Please copy out the records word for word, from the very first line up to and including the line that contains "Looking at the screenshot, I should tap(534, 113).".

==== RAW DATA ====

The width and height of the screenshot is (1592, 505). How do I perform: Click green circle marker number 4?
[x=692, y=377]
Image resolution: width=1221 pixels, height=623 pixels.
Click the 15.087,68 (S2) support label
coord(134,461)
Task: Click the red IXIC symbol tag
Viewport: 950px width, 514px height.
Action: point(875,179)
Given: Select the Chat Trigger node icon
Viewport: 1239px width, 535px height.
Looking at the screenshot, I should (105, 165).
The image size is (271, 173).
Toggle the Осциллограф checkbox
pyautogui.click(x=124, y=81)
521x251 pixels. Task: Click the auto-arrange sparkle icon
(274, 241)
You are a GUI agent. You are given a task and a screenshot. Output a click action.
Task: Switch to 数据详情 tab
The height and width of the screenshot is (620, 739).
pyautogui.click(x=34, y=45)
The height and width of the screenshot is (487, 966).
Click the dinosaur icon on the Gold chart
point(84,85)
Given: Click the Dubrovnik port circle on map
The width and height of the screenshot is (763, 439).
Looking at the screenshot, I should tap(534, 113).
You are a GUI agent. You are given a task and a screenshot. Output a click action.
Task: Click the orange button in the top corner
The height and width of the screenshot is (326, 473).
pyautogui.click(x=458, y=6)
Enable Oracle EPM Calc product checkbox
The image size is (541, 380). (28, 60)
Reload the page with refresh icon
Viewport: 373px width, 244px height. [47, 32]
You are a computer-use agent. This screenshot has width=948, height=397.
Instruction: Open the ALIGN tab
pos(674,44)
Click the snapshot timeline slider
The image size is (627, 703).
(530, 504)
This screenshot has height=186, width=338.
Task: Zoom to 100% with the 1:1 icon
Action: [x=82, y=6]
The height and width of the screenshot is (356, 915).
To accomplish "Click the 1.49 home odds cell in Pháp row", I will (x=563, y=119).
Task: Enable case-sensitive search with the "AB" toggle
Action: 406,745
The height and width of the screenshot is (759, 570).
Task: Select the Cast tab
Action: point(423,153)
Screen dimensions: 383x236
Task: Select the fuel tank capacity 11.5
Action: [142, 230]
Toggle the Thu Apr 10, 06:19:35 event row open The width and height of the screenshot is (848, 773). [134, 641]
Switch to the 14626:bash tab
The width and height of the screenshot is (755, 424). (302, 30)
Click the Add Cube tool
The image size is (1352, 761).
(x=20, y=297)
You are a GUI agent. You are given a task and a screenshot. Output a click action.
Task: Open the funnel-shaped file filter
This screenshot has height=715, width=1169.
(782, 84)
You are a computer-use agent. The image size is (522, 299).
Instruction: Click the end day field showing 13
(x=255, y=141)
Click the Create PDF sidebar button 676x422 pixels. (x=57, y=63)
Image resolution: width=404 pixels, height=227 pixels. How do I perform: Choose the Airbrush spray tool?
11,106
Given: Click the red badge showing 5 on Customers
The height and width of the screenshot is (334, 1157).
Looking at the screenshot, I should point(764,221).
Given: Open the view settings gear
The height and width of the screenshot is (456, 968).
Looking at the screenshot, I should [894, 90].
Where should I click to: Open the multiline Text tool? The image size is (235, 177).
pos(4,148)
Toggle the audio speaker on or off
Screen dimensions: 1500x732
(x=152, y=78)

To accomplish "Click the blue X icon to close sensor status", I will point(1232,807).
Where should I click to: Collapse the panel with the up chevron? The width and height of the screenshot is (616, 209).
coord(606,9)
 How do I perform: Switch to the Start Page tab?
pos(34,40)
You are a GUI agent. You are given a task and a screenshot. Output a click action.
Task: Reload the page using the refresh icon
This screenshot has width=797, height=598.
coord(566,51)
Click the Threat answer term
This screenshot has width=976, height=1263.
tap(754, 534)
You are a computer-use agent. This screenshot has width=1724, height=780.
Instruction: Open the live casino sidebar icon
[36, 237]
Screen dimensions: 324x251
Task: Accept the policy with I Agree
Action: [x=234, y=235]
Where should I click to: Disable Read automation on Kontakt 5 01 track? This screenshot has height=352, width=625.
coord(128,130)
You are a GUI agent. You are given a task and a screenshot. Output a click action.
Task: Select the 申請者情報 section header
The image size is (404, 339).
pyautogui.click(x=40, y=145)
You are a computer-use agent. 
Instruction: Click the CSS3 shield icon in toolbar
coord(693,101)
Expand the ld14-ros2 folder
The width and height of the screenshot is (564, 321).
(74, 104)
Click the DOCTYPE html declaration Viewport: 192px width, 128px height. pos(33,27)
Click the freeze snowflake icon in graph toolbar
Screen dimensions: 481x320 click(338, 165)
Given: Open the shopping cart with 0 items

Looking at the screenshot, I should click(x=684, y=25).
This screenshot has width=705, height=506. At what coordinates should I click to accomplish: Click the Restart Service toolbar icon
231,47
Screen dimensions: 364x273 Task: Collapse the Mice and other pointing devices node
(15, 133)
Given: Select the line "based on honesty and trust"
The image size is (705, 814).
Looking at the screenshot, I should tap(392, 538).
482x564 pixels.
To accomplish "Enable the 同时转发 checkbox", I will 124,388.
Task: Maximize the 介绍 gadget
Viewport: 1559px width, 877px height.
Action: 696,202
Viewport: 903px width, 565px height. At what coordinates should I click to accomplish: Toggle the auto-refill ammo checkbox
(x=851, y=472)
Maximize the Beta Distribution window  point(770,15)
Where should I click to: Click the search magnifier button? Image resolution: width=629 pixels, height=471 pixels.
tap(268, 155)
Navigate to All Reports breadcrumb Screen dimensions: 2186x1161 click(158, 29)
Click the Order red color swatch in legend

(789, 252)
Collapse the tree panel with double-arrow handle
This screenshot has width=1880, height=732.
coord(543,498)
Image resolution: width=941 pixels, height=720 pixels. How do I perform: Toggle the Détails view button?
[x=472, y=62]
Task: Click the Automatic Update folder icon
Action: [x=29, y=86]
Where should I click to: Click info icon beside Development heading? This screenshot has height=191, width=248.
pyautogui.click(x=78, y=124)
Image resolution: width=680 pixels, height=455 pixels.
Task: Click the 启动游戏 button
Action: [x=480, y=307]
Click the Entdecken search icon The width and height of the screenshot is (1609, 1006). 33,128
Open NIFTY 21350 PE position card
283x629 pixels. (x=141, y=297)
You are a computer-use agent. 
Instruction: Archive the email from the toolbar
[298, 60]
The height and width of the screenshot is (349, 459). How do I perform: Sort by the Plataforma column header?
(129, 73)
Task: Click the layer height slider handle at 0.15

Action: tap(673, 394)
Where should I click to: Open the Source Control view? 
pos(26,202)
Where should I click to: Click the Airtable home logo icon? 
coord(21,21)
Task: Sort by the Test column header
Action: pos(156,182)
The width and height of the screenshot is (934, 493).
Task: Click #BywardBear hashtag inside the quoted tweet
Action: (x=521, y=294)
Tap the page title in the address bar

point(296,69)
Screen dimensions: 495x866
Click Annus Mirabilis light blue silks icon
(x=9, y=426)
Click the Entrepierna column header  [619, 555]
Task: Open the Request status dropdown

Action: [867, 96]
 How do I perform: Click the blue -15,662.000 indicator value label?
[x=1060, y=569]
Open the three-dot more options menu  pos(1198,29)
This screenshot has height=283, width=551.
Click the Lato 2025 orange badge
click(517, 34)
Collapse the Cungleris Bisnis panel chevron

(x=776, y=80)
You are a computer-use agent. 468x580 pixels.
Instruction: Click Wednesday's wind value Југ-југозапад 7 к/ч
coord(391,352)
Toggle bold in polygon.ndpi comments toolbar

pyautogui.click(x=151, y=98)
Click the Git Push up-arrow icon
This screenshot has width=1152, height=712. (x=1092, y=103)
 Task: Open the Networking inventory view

====

ANSWER TO THE TASK:
The width and height of the screenshot is (1592, 505). How do I perform: Click green circle marker number 4?
[x=692, y=377]
Image resolution: width=1221 pixels, height=623 pixels.
Click the 15.087,68 (S2) support label
coord(134,461)
Task: Click the red IXIC symbol tag
Viewport: 950px width, 514px height.
Action: point(875,179)
Given: Select the Chat Trigger node icon
Viewport: 1239px width, 535px height.
Looking at the screenshot, I should (105, 165).
The image size is (271, 173).
Toggle the Осциллограф checkbox
pyautogui.click(x=124, y=81)
521x251 pixels. Task: Click the auto-arrange sparkle icon
(274, 241)
You are a GUI agent. You are given a task and a screenshot. Output a click action.
Task: Switch to 数据详情 tab
The height and width of the screenshot is (620, 739).
pyautogui.click(x=34, y=45)
The height and width of the screenshot is (487, 966).
Click the dinosaur icon on the Gold chart
point(84,85)
Given: Click the Dubrovnik port circle on map
The width and height of the screenshot is (763, 439).
Looking at the screenshot, I should tap(534, 113).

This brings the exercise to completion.